Earlier this month, the Commission held the last in its series of six Open Internet Roundtables.  At each one of these roundtables—totaling over 20 hours— panelists with diverse viewpoints dove into many of the thorniest issues in this proceeding, responding to questions from the public, FCC moderators, and the Chairman.  The Chairman, Commissioners, and stakeholders have also engaged in vigorous discussions of these issues at events around the country.  All for the purpose identified by the Commission in its Open Internet NPRM:  to find the best approach to protect and promote Internet openness.

We listened and we learned.  With specific regard to the Roundtables, here are some key takeaways.  

We heard economists debating harms to Internet openness, including but not limited to broadband providers’ incentives and ability to engage in anti-competitive behavior.  We heard engineers describing Internet technologies, including current techniques for managing today’s networks.  And we heard enforcement experts discussing how to design an enforcement process for open Internet rules that balances certainty, flexibility, and access for all stakeholders. 

Each of us also personally moderated panels about the Commission’s legal authority and policy choices for fixed and mobile broadband services. 

At the legal roundtable, we heard considerable debate about the rainbow of legal options on which the Commission could base its Open Internet rules.  Some maintained that reclassifying the retail broadband service provides the strongest legal ground.  Others at the roundtable suggested that a “greenfield” classification of a service furnished by broadband providers to the edges of the network as a telecommunications service could be even easier to defend.  Some claimed the same about relying solely on Section 706.  Still others embraced hybrid approaches, such as using section 706 and Title II in tandem to support open Internet rules and Congressman Waxman’s proposal to reclassify the retail service under Title II but adopt substantive rules using Section 706.  But the end of the roundtables is not the end of the discussion:  we continue to benefit from ongoing public discussion and welcome filings that compare and contrast the different legal options.

The debates we heard at the mobile roundtable centered on whether mobile should be subject to the same kinds of rules that would apply to fixed broadband providers.

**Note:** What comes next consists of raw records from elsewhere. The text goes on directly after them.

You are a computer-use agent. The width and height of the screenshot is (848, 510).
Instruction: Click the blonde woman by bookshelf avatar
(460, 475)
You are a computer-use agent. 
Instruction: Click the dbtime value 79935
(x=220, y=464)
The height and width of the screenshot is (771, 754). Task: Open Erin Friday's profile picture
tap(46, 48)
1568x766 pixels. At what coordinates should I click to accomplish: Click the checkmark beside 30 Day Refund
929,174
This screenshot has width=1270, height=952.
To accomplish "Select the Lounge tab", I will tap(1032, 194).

That question raised issues of technology – for example some recent filings discuss the technical similarities and differences of mobile and fixed broadband, including what constitutes reasonable network management for mobile providers.  Also important is an on-going legal debate, questioning whether the Commission could interpret the statutory definition of Commercial Mobile  Service—the only mobile service subject to Title II regulation—to apply to a mobile broadband service that may not use the North American Numbering Plan.  We welcome additional thoughts about the network management of fixed and mobile broadband networks as well as the Commission’s legal authority to act in this area. 

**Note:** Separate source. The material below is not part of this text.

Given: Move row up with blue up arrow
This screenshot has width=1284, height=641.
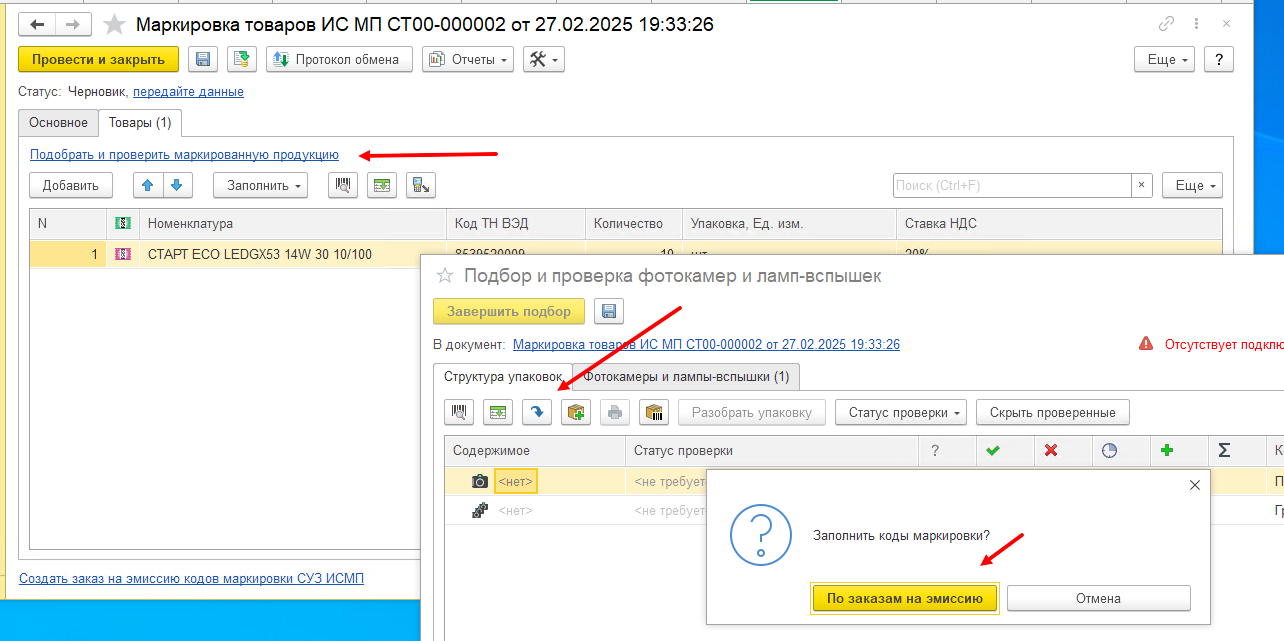Looking at the screenshot, I should point(149,185).
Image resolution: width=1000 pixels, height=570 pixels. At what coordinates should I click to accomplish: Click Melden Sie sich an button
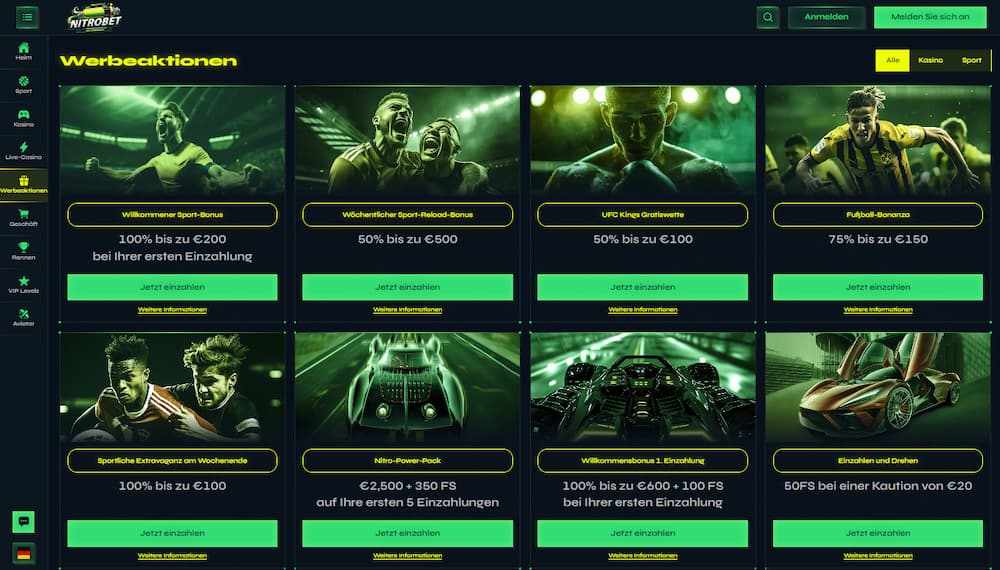pyautogui.click(x=930, y=17)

Panelists at the opening roundtable, which focused on tailoring policy to harms, debated paid prioritization—a topic central to many comments in our record.  Some parties have urged a flat ban on these practices.  Others believe a presumption that paid prioritization violates the law would protect Internet openness.  This is a central issue:  how best can the Commission prevent harm to the virtuous circle of innovation, consumer demand, and broadband deployment, which unites the interests of consumers, edge providers, and other stakeholders?

The roundtables are now over.  But our pursuit of the best approach to protecting and promoting Internet openness continues.  We welcome further input on these issues and others as we work toward this goal.